The devices were as impressive as the numbers with several showing the makings of major products. Siemens' Project P45, identified in the FDA filing as the Somatom Definition, is a whole-body CT scanner featuring two continuously rotating tube-detector systems. Hitachi Medical Systems of America's HHFI is a superconducting, open-gantry 1.5 T MR scanner. (Its design is based on Hitachi's Altaire Open MR product, according to the filing.)
In sheer numbers, image management dominated with 13 of the September clearances.
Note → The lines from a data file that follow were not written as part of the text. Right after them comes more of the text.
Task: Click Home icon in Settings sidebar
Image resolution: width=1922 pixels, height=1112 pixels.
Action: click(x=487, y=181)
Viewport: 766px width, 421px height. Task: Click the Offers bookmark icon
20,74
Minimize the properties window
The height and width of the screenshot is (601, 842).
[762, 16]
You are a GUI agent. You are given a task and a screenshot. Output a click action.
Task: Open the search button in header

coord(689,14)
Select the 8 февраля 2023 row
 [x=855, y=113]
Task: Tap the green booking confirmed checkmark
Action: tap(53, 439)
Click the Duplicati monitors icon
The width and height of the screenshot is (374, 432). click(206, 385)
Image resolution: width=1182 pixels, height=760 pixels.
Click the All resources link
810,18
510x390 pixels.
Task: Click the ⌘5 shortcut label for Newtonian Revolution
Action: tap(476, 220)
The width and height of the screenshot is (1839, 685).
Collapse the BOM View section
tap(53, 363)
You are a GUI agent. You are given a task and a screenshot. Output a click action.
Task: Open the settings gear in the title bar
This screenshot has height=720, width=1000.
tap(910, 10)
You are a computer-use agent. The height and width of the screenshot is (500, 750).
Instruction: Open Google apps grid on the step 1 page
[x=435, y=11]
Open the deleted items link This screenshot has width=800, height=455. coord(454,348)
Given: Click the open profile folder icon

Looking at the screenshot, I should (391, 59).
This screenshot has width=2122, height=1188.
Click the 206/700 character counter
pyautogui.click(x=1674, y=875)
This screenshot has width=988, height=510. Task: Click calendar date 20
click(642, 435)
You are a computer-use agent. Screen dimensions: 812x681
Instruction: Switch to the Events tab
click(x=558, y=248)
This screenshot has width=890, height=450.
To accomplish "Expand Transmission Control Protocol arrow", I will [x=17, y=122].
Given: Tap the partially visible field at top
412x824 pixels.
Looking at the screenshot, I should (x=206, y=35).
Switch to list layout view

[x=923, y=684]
Other categories trailed far behind: MR with five, ultrasound and radiotherapy with four each, CT and x-ray with three each, and nuclear medicine with one, a quadslice combination SPECT/CT from GE Healthcare.
This device, the Hawkeye 4 option for dual-head variable-angle gamma camera, is a modification of the first hybrid SPECT/CT, the Hawkeye option cleared in 1999. The option cleared in September is a step up, incorporating a quadslice rather than single-slice CT. Each rotation generates four 5-mm slices with an axial coverage of 20 mm. The CT is integrated with the Infinia gamma camera, using the same acquisition station, patient table, and slip-ring gantry as the currently marketed version.
A pure-play CT submission from Analogic involves three systems: SyneRad Impact 60, SyneRad Impact 72, and Analogic AMS 1600. All three are 16-slice scanners with a 0.5-sec minimum rotation time. They all have a gantry aperture of 70 cm and use the same control console, operating system, and software.
Operator consoles include two 20-inch high-resolution monitors. 3D software is standard. Workflow and patient throughput requirements are supported by local archiving and DICOM-based interconnectivity.
The AMS 1600 is the platform on which the two SyneRad systems are built. It is identical in construction (except for cosmetic differences in the covers) to the SyneRad Impact 72. The difference between the SyneRad systems is the high-voltage power supply mounted on the gantry. The Impact 60 generates 60 kW, while the SyneRad Impact 72 generates 72 kW. The kVp levels are the same for both. The upper mA setting for the 60-kW system is 500 mA. The upper mA setting for the 72 kW system is 600 mA.
In the radiotherapy category, BrainLAB's iPlan RT FiberTracking prepares and presents patient and image data based on MR diffusion-weighted imaging for use during stereotactic radiation treatment planning. The diffusion images are used to calculate and display fiber bundles in a selected region of interest.
In MR, Philips' Achieva, Intera, and Panorama 1.0T can now be outfitted with Release 2, which introduces several new functions. Fiber Tracking employs diffusion tensor imaging to extend the functionality of diffusion-weighted imaging for measuring the directional dependence of the diffusion coefficient in tissue. This improves visualization of white matter structure in the brain. Smart Scan enables automatic planning of geometries and acquisition. ExamCard fully automates data acquisition. Regional Perfusion Imaging with Arterial Spin Labeling provides a noninvasive acquisition method for selectively mapping flow territories and determining regional perfusion in the human brain. Kt-BLAST (Broad-use Linear Acquisition Speed-up Technique) reduces the scan time of dynamic and multiphase studies by using k-space data from other dynamics/phases. Kt-SENSE combines kt-BLAST with SENSE parallel imaging. Kt-BLAST and kt-SENSE can be applied to reduce scan time or improve temporal resolution of dynamic or multiphase studies.
Siemens' MRI Soft Tissue Motion Correction Software VA 10A supports the registration of one or more volumes relative to an initially supplied reference volume, reducing image deformation and displacement in soft-tissue shape and location that may occur due to patient motion between acquisitions of serial MR images.
GE has clearance to market 32-channel versions of its 1.5T and 3T Signa HD MR scanners. The architecture allows future expansion in 16-channel increments.